The aspartate aminotransferase-catalysed exchange of the alpha-protons of aspartate and glutamate: the effects of the R386A and R292V mutations on this exchange reaction.

1H-NMR was used to follow the aspartate aminotransferase-catalysed exchange of the alpha-protons of aspartate and glutamate. The effect of the concentrations of both the amino acids and the cognate keto acids on exchange rates was determined for wild-type and the R386A and R292V mutant forms of aspartate aminotransferase. The wild-type enzyme is found to be highly stereospecific for the exchange of the alpha-protons of L-aspartate and L-glutamate. The R386A mutation which removes the interaction of Arg-386 with the alpha-carboxylate group of aspartate causes an approximately 10,000-fold decrease in the first order exchange rate of the alpha-proton of L-aspartate.

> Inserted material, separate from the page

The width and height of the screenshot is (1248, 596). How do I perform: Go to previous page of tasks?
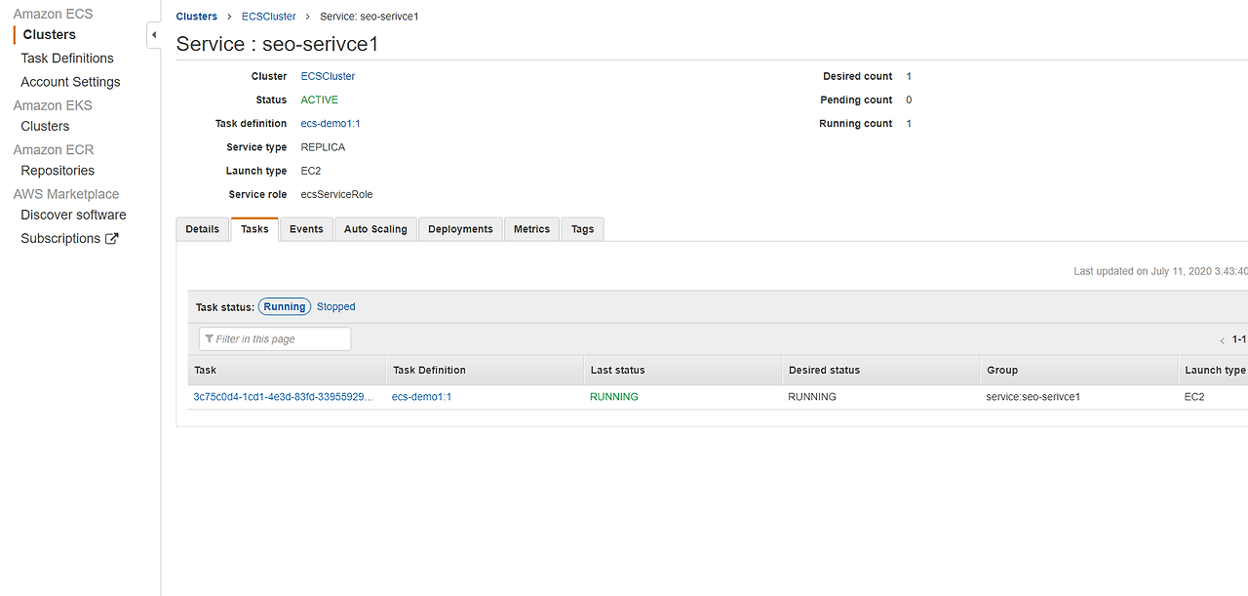(x=1223, y=340)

The R292V mutation which removes the interaction of Arg-292 with the beta-carboxylate group of L-aspartate and the gamma-carboxylate group of L-glutamate causes even larger decreases of 25,000- and 100,000-fold in the first order exchange rate of the alpha-proton of L-aspartate and L-glutamate respectively. Apparently both Arg-386 and Arg-292 must be present for optimal catalysis of the exchange of the alpha-protons of L-aspartate and L-glutamate, perhaps because the interaction of both these residues with the substrate is essential for inducing the closed conformation of the active site.